Smaller, faster: ACL lets you cut your animation costs in half
08 Sep 2018I am excited to announce the open source Animation Compression Library has reached v1.1 along with an updated Unreal Engine 4 plugin v0.2.
ACL now beats Unreal Engine 4 on all the important metrics. The plugin is 1.7x smaller, 3x more accurate, 2.5x faster to compress, and up to 4.8x faster to decompress!
What’s new
The latest release focused on decompression performance. ACL v1.1 is about 30% faster than the previous version on every platform when decompressing a whole pose. Decompressing a single bone, a common operation in Unreal, is now about 3-4x faster. Also, ARM-based products will now use NEON SIMD acceleration when available.
The UE4 plugin was reworked to be more tightly integrated and is about twice as fast compared to the previous version.
ACL has now reached a point where I can confidently say that it is the best overall animation compression algorithm in the video games industry. While other techniques might beat ACL on some of these metrics, beating it simultaneously on speed, size, and accuracy will prove to be very challenging. In particular, unlike other algorithms that offer very fast decompression, ACL has no extra runtime memory cost beyond the compressed clip data.
New data!
One year ago, Epic generously agreed to let me use the Paragon animations for research purposes. This helped me find and fix bugs in Unreal Engine and ACL, and see how well both animation compression approaches perform in a real game. Paragon also allows each release to be rigorously tested against a large, relevant, and varied data set.
I am excited to announce that Epic is allowing me to use Fortnite to further my research as well! While Paragon will continue to play its role in tracking compression performance and regression testing, Fortnite will allow me to measure decompression performance in real world scenarios much more easily. Testing with Fortnite should highlight new ways ACL can be improved further.
What’s next
I am shifting my focus to add animation compression plugin support to UE4 during the next few months. If everything goes well, when UE 4.22 is released next year, I will be able to add the ACL plugin to the Unreal Engine Marketplace for everyone to use, for free.

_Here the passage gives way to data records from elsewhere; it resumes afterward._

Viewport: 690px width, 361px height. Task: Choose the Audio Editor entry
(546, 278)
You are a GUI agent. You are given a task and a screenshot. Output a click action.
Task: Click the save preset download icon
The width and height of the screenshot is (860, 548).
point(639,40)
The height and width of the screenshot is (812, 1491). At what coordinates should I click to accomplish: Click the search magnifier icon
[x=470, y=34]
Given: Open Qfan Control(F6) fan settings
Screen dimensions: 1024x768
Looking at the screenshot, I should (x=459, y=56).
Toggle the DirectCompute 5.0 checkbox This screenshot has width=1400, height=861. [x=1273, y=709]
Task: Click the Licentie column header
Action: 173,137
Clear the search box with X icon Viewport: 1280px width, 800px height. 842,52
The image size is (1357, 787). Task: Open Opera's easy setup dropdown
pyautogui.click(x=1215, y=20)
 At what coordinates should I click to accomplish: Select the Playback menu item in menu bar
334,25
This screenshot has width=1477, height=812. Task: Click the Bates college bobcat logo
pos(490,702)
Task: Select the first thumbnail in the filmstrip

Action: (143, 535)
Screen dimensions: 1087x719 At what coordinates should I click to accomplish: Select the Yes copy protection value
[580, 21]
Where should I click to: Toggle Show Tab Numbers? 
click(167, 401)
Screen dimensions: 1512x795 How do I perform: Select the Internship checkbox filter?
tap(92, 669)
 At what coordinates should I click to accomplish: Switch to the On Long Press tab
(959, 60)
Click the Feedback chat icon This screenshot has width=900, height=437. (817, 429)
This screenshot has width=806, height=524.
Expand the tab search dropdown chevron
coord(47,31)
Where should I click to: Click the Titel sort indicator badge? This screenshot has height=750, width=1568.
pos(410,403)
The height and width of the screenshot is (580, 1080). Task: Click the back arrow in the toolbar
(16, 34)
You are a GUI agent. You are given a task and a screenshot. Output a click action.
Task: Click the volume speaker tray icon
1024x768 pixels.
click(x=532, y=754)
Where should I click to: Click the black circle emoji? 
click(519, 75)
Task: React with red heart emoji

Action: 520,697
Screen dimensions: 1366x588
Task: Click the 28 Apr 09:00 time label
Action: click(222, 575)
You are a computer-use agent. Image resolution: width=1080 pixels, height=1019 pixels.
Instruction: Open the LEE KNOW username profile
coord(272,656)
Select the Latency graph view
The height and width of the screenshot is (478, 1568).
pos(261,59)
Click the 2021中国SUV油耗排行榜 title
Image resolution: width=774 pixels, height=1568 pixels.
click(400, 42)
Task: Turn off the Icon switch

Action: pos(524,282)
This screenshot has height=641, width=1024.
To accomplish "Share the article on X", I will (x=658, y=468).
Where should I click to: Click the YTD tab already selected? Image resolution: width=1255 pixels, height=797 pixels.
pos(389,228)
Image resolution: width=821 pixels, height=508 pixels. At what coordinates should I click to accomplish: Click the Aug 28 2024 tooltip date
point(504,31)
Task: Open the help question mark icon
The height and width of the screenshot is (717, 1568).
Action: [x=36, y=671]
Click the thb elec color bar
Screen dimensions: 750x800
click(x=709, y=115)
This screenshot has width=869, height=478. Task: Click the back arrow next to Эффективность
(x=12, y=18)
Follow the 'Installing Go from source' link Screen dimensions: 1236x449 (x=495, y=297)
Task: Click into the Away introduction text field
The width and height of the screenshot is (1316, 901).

Proper plugin support will remove overhead and help make ACL’s in-game decompression faster still.
Due to the rigorous testing and extensive statistics extraction every release now requires, I expect the release cycle to slow down. I will aim to perform non-bug fix releases about twice a year.
Compression performance overview
Here is a quick glance of how well it performs on the animations from Paragon:
ACL Plugin v0.2.0 | UE v4.19.2 | |
---|---|---|
Compressed size | 226.09 MB | 392.97 MB |
Compression ratio | 18.91 : 1 | 10.88 : 1 |
Compression time | 6h 4m 18.21s | 15h 10m 23.56s |
Bone Error 99th percentile | 0.0116 cm | 0.0328 cm |
Samples below 0.01 cm error threshold | 98.85 % | 84.88 % |
The 99th percentile and the number of samples below the 0.01 cm error threshold are calculated by measuring the world-space error of every bone at every sample in each of the 6558 animation clips. To put this into perspective, over 99 % of the compressed data has an error lower than the width of a human hair. More details on how the error is measured can be found here.
Decompression performance overview
Decompression performance is currently tracked with the Matinee fight scene. The troopers have around 70 bones each while the main trooper has 541.
Much care was taken to ensure that ACL has consistent decompression performance. The following two images show the time taken to decompress a pose at every point of the Matinee fight scene which highlights how regular ACL is.
It also has consistent decompression performance regardless of the playback direction and it works on every modern platform making it a safe choice when using it as the default algorithm in your games.
Overall, ACL is ideal for games with large amounts of animations playing concurrently such as those with large crowds, MMOs, and e-sports as well as those that run on mobile or slower platforms.